Come presidente di BusinessMed, quali sono le principali iniziative e gli obiettivi dell'Union of the Mediterranean Confederations of Enterprise?

«BusinessMed nasce da una costola del Processo di Barcellona e si appresta a celebrare il suo ventesimo anno di attività. È un’organizzazione importante, prima di tutto perché dimostra ogni giorno come, indipendentemente dalle dinamiche politiche, gli imprenditori di tutti i paesi parlino alla fine la stessa lingua. Che è una lingua inclusiva, molto più di quella della politica. È grazie a questo spirito che l’Organizzazione è riuscita, su molti temi, a trovare punti di convergenza non banali, spesso riversati in processi negoziali di portata più ampia, a partire dal G20/B20. Non appena le condizioni “ambientali” torneranno a consentirlo, BusinessMed tornerà ad essere quel laboratorio di progetti e facilitatore di contatti che è sempre stato».

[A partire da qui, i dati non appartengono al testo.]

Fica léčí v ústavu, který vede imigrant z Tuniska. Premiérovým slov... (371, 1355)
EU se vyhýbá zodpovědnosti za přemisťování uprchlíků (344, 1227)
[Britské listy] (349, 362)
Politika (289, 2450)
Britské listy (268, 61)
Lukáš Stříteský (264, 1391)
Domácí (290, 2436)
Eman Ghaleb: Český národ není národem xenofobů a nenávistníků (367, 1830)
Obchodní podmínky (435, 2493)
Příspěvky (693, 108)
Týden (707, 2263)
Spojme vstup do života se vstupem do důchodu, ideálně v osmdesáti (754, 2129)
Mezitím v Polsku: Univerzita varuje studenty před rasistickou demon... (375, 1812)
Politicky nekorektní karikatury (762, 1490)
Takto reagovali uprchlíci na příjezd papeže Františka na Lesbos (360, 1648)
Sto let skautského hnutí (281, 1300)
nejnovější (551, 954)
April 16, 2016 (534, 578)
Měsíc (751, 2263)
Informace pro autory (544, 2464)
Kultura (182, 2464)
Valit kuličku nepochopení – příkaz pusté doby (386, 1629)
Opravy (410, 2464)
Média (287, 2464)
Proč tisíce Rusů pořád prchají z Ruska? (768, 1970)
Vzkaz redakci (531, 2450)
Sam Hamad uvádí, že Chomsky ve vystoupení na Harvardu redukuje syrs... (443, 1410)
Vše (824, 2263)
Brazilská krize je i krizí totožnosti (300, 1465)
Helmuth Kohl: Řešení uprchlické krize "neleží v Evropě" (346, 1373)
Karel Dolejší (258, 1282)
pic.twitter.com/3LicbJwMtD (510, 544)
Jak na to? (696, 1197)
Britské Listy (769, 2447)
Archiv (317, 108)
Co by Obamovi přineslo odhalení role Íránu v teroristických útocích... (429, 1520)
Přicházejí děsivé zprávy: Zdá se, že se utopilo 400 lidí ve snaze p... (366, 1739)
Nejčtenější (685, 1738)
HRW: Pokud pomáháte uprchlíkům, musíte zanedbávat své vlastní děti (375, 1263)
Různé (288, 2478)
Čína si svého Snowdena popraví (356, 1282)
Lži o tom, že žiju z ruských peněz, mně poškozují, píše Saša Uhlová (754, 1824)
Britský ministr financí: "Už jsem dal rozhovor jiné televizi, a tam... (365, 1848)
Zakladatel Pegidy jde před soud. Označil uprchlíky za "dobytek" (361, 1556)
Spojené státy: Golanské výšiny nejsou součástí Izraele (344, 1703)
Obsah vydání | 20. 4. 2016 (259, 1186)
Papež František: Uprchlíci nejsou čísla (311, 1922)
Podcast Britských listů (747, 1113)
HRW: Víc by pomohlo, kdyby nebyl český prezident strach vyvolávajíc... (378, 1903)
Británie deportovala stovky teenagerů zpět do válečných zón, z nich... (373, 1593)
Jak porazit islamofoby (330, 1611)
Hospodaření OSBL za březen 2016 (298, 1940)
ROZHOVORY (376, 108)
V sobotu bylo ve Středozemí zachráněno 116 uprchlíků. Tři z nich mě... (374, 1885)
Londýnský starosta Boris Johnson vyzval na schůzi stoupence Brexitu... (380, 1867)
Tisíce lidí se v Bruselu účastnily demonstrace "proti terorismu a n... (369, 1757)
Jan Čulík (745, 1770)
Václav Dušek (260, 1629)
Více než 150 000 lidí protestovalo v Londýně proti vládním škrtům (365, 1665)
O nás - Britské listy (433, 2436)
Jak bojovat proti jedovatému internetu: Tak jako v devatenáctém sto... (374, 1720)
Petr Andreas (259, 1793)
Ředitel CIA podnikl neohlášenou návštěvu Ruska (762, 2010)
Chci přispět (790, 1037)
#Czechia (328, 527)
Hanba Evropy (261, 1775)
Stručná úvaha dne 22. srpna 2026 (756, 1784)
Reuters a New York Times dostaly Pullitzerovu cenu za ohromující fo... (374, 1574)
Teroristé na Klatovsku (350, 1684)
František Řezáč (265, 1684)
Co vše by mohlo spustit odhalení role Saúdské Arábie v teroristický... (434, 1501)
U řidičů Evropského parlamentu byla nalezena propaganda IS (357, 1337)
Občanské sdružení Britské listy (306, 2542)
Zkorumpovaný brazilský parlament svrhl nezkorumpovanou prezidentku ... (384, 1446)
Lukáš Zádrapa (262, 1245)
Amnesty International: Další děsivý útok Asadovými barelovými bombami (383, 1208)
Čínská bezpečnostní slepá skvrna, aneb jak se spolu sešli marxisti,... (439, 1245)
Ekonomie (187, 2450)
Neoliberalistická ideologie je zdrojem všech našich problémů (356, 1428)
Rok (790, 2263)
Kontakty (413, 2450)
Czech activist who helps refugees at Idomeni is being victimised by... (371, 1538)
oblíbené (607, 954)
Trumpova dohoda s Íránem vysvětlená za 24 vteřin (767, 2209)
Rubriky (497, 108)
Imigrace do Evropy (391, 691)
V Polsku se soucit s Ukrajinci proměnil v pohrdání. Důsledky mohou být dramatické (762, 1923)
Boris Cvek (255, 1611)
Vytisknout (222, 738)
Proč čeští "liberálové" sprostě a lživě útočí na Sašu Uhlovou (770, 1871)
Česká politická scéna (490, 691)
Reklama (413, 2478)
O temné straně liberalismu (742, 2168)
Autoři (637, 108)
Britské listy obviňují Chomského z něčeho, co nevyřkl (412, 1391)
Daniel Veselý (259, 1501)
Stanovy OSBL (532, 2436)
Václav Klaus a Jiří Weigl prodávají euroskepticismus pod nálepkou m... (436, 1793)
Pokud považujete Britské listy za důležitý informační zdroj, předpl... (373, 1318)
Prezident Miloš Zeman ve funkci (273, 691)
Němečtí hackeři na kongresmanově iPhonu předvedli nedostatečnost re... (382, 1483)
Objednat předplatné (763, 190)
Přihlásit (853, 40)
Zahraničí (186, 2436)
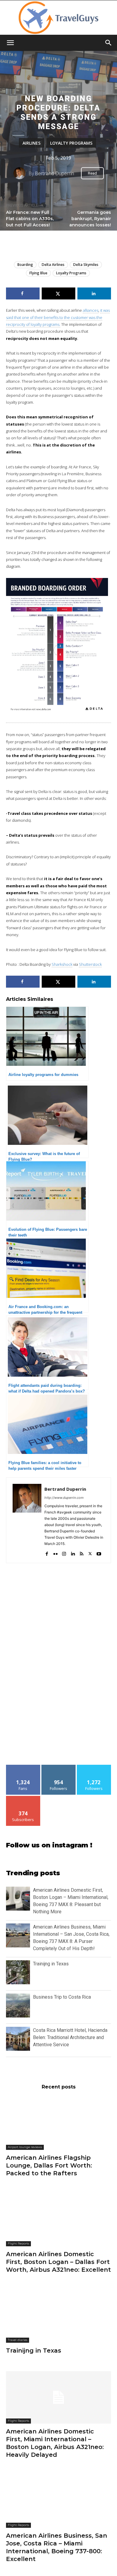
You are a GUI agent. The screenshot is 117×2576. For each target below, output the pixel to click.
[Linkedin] (72, 1552)
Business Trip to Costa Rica (62, 1997)
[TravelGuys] (58, 18)
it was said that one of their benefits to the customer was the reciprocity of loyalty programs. (58, 317)
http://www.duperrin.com (64, 1498)
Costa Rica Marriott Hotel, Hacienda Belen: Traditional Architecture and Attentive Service (70, 2037)
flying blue (38, 273)
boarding (25, 264)
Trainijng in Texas (51, 1964)
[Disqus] (58, 1667)
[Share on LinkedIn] (94, 293)
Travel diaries (17, 2340)
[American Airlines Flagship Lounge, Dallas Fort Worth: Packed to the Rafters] (58, 2123)
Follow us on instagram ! (49, 1845)
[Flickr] (55, 1552)
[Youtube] (99, 1552)
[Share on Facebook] (23, 293)
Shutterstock (90, 964)
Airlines (31, 143)
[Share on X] (58, 293)
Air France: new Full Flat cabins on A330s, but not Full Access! (30, 219)
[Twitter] (90, 1552)
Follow (59, 1767)
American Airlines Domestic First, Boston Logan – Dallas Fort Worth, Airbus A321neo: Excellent (58, 2261)
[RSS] (81, 1552)
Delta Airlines (53, 264)
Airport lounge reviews (25, 2147)
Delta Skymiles (85, 264)
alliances (90, 310)
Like (23, 1767)
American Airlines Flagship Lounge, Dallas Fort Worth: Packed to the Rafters (49, 2165)
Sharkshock (62, 964)
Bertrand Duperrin (54, 173)
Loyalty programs (71, 143)
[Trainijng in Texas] (58, 2316)
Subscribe (23, 1798)
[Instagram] (64, 1552)
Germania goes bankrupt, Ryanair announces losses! (90, 219)
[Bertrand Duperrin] (21, 173)
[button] (10, 43)
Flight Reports (18, 2243)
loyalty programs (71, 273)
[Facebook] (46, 1552)
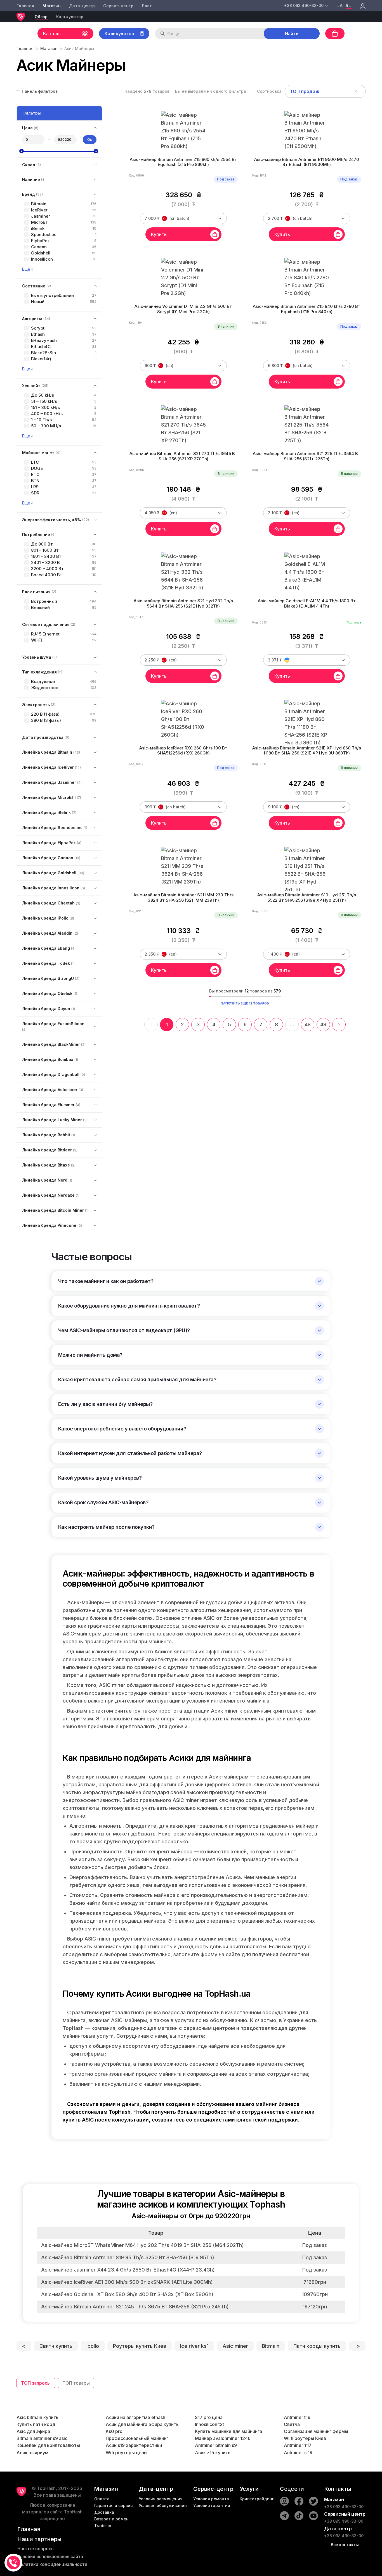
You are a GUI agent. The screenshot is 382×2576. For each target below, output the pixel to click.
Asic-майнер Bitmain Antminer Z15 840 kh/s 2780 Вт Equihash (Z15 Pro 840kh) (306, 309)
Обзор (41, 16)
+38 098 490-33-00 (344, 2535)
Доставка (104, 2512)
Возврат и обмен (111, 2519)
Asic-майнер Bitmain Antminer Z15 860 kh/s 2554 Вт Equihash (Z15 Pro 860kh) (183, 162)
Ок (89, 139)
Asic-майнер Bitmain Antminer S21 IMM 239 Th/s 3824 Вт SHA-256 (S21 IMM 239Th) (183, 897)
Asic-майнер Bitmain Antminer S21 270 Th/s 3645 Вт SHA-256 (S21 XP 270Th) (183, 456)
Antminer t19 (297, 2417)
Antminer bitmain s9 (216, 2445)
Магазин (51, 5)
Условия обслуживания (163, 2505)
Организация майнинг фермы (316, 2431)
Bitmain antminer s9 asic (41, 2438)
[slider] (21, 151)
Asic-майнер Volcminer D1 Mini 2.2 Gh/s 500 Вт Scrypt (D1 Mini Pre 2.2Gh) (183, 309)
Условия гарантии (211, 2505)
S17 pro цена (209, 2417)
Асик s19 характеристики (134, 2445)
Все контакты (345, 2544)
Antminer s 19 (298, 2452)
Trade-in (102, 2525)
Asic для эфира (33, 2431)
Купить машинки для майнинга (228, 2431)
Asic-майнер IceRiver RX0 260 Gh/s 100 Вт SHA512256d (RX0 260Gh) (183, 751)
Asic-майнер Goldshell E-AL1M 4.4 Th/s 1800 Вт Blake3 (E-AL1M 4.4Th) (307, 603)
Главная (25, 5)
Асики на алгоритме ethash (135, 2417)
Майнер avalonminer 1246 (223, 2438)
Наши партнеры (39, 2539)
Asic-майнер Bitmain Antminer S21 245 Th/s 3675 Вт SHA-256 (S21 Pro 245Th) (135, 2307)
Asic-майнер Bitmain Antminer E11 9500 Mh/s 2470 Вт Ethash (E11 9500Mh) (306, 162)
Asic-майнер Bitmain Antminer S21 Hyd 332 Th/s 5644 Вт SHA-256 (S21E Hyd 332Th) (183, 603)
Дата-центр (82, 5)
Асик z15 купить (212, 2452)
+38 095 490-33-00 (343, 2521)
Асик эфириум (32, 2452)
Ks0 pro (114, 2431)
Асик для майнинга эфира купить (142, 2424)
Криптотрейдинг (257, 2498)
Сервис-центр (118, 5)
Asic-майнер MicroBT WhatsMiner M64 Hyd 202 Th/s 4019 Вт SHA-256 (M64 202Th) (142, 2245)
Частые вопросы (36, 2548)
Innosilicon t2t (209, 2424)
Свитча (292, 2424)
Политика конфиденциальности (52, 2564)
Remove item (356, 91)
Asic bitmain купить (37, 2417)
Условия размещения (161, 2498)
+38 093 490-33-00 (344, 2506)
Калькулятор (70, 16)
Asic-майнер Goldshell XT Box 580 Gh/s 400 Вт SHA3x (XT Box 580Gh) (127, 2294)
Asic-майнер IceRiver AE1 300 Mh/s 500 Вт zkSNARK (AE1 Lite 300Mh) (127, 2282)
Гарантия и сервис (113, 2505)
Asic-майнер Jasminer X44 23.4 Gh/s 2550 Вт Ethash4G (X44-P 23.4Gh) (128, 2270)
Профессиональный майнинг (137, 2438)
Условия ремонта (211, 2498)
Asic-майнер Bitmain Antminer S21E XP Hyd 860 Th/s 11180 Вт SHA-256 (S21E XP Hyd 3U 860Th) (306, 751)
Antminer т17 (298, 2445)
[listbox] (325, 91)
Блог (147, 5)
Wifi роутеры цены (126, 2452)
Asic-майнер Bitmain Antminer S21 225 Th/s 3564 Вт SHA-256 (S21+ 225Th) (306, 456)
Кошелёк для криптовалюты (48, 2445)
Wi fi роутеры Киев (305, 2438)
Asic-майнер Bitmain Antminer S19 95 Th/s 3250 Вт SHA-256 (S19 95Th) (127, 2257)
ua (339, 5)
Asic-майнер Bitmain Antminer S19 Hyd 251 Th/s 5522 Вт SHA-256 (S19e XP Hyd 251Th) (306, 897)
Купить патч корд (35, 2424)
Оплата (102, 2498)
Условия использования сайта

L'Italia e l’Oriente: quali prospettive con Russia ed Eurasia, Middle East, i giganti asiatici Cina e India?

«Quella asiatica è davvero un’area troppo ampia per poterla liquidare con una battuta. Basti pensare soltanto ai meccanismi sanzionatori che ancora incidono su commercio ed investimenti in paesi come Russia o Iran. Sono in corso negoziati complessi, dai quali ci aspettiamo quanto meno la cancellazione di sanzioni dal contenuto marcatamente extraterritoriale e, come nel caso dell’Iran, il ripristino dei normali canali internazionali di pagamento.
Di Cina ed India è impossibile fare la sintesi: sono e saranno sempre più dei mercati cruciali, sia come sbocchi potenziali, sia come fonti di approvvigionamento. Su tutto, aleggiano fattori geopolitici che si manifestano da qualche anno e che contribuiscono a rendere la pianificazione aziendale più complessa.
Segnalo poi l’attenzione che merita il Sud Est Asiatico».

L'altra Asia, di cui si parla poco.

«È vero che si descrive il Sud Est Asiatico come un’area quasi dimenticata. Ma non è del tutto così, perché moltissime aziende italiane sono già presenti da anni in quest’area. Anche se, rispetto all’enorme potenziale di realtà come l’Indonesia, la Malesia o Singapore (il Vietnam fa storia a sé), l’Italia è decisamente sottorappresentata rispetto ai nostri principali competitor europei. Ci sono ragioni storiche che rendono la concorrenza più agile in mercati che appaiono più familiari. Ma noi abbiamo il dovere di correggere la rotta e portare le aziende italiane a sfruttare pienamente il potenziale di prestigio, affidabilità ed innovazione di cui pure già dispongono in quei paesi. Come vicepresidente di Confindustria con delega all’internazionalizzazione, questa è una delle principali priorità che intendo perseguire».